A new University of Southern California computer system lets a user "drive" a piece of music, using a wheel and foot controls. The Expression Synthesis Project (ESP) interface, devised by a team led by Elaine Chew of the USC Viterbi School of Engineering, could be in the hands of consumers within two years.
Chew presented ESP May 28 at the New Interfaces for Musical Expression (NIME) 2005 conference at the University of British Columbia in Vancouver, Canada.
Chew, an assistant professor of industrial and systems engineering, is also pianist performing a schedule of concert appearances in addition to her work at the Viterbi School's Daniel J. Epstein Department of Industrial and Systems Engineering. She says ESP "allows everyone a chance to experience what it's like to perform. It lets them appreciate the decisions made by a musician in interpreting the music."
ESP "attempts to provide a driving interface for musical expression," according to Chew's published description. "The premise of ESP is that driving serves as an effective metaphor for expressive music performance. Not everyone can play an instrument but almost anyone can drive a car.

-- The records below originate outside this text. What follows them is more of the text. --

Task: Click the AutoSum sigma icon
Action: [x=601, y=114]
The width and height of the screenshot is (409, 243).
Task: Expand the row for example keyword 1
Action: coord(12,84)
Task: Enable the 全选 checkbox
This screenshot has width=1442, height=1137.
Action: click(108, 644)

By using a familiar interface, ESP aims to provide a compelling metaphor for expressive performance so as to make high-level expressive decisions accessible to non-experts."
Created by Chew, Alexandre R.J. François, a research professor in the Viterbi School, and graduate students Jie Liu and Aaron Yang, ESP starts with a piece of music the Musical Instrument Digital Interface (MIDI) format, one that has been converted from the printed score. MIDI is the standard control language for driving musical synthesizers or other devices. François' Software Framework Architecture for Immersipresence and Modular Flow Scheduling Middleware, devised in 2001, is an important enabling element in the design of the system.

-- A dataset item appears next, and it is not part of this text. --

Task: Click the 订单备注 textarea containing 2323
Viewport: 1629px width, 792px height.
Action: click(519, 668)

The score used as the test case in the development of ESP is the Hungarian Dance No. 5 in G-minor by Johannes Brahms. The piece was selected because it contains numerous moments of extreme speed ups and slow downs. To guide the musical performance, Chew and her colleagues used information from the score to create a "road" that corresponds to the structure of the piece. This is necessary, says Chew, because crucial cues from the score and its analysis, necessary for an informed performance, are not captured in the MIDI file.
The group is building tools to automate the process of creating such roads, applying artificial intelligence techniques to the analysis of the score. "Having the road build itself will be the most difficult part," says François.

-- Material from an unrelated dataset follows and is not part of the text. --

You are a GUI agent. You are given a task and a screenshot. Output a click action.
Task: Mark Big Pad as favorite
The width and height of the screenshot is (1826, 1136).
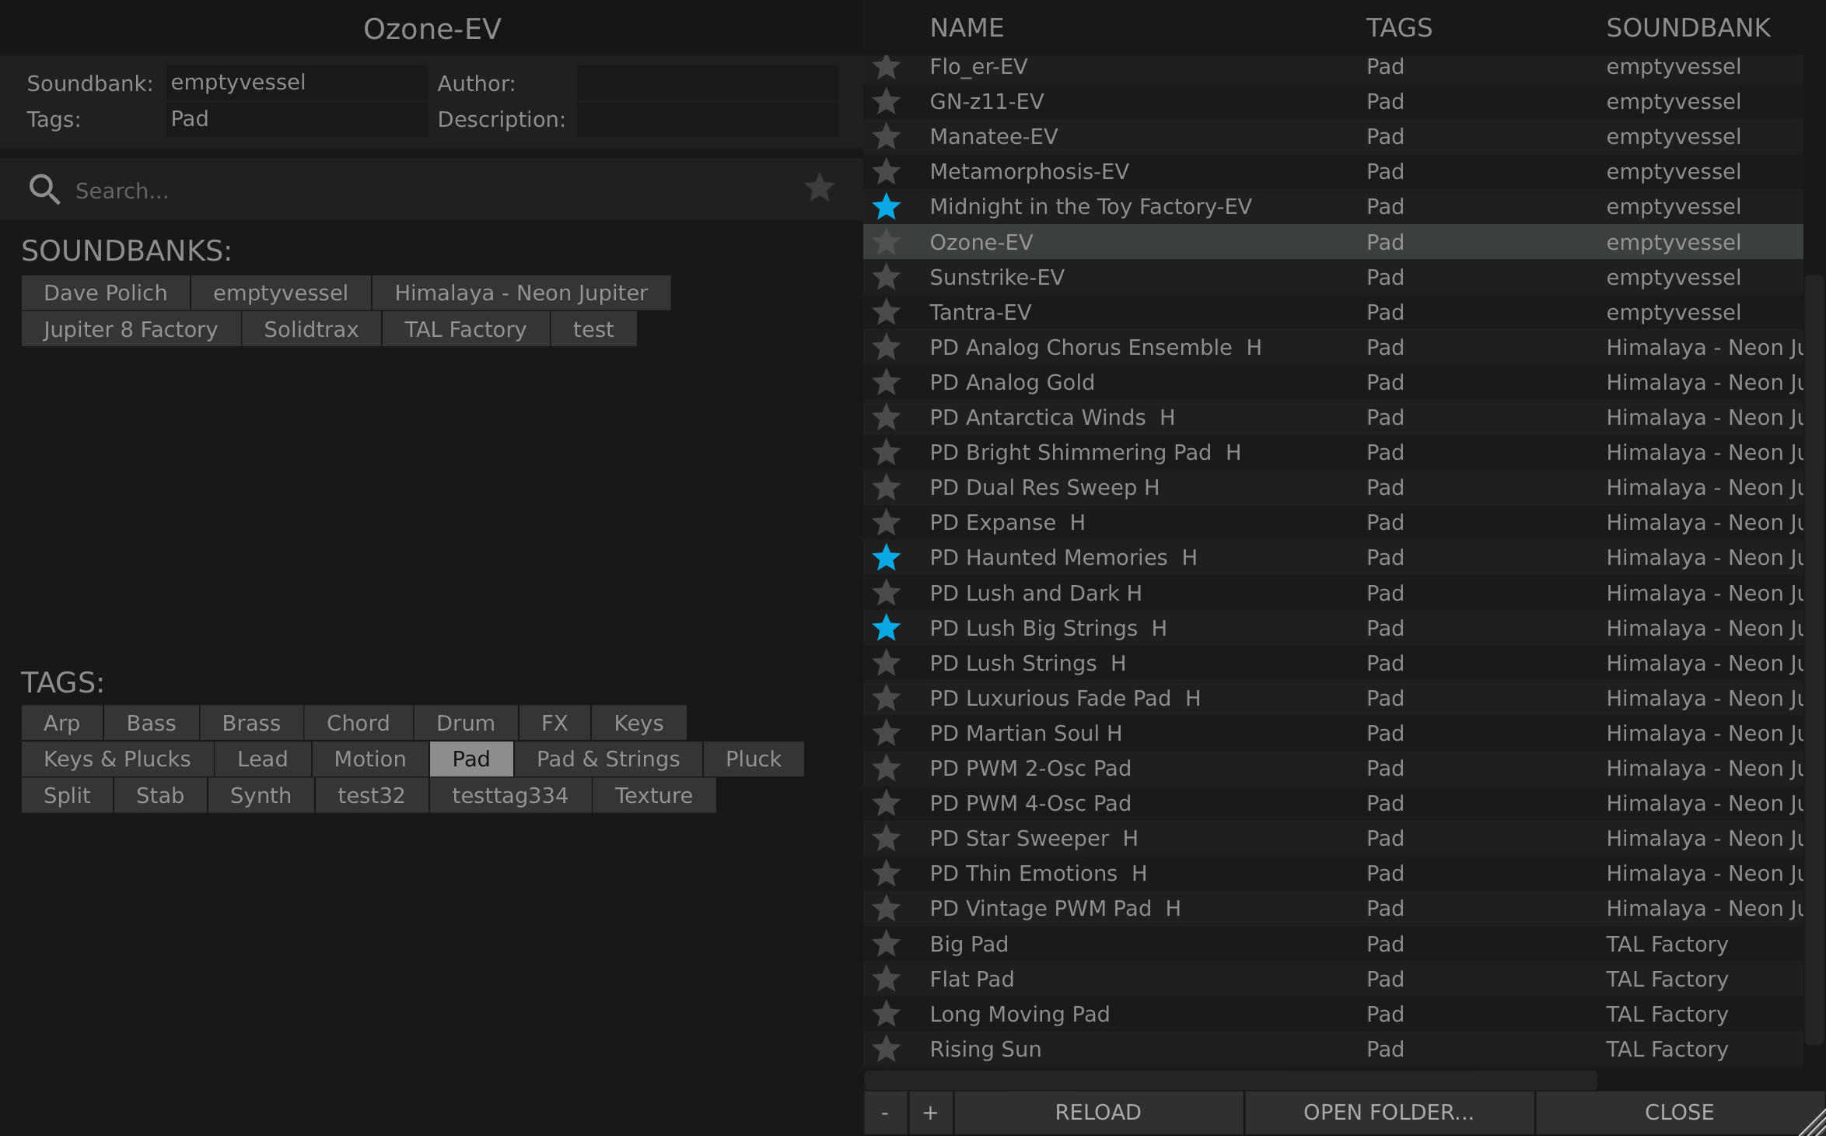coord(886,945)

The road's turns suggest to the driver when to slow down and speed up. however, the ultimate decision on what to do at each turn is entirely in the driver's hands (or foot). The foot pedals control both the tempo and the volume of the music. Additionally, buttons mounted on the wheel (see photo) act as the equivalent of the pedals on the piano, making the notes either sustain or cut off crisply.
Chew has carried on the ESP research at the Viterbi School's Integrated Media Systems Center, where she is Research Director for Human Performance Engineering. She is the winner of an Early Career Award from the National Science Foundation.
She hopes ESP will open new doors into music for non-musicians, a chance "to try making and evaluating musical decisions themselves, to see what it's like to perform."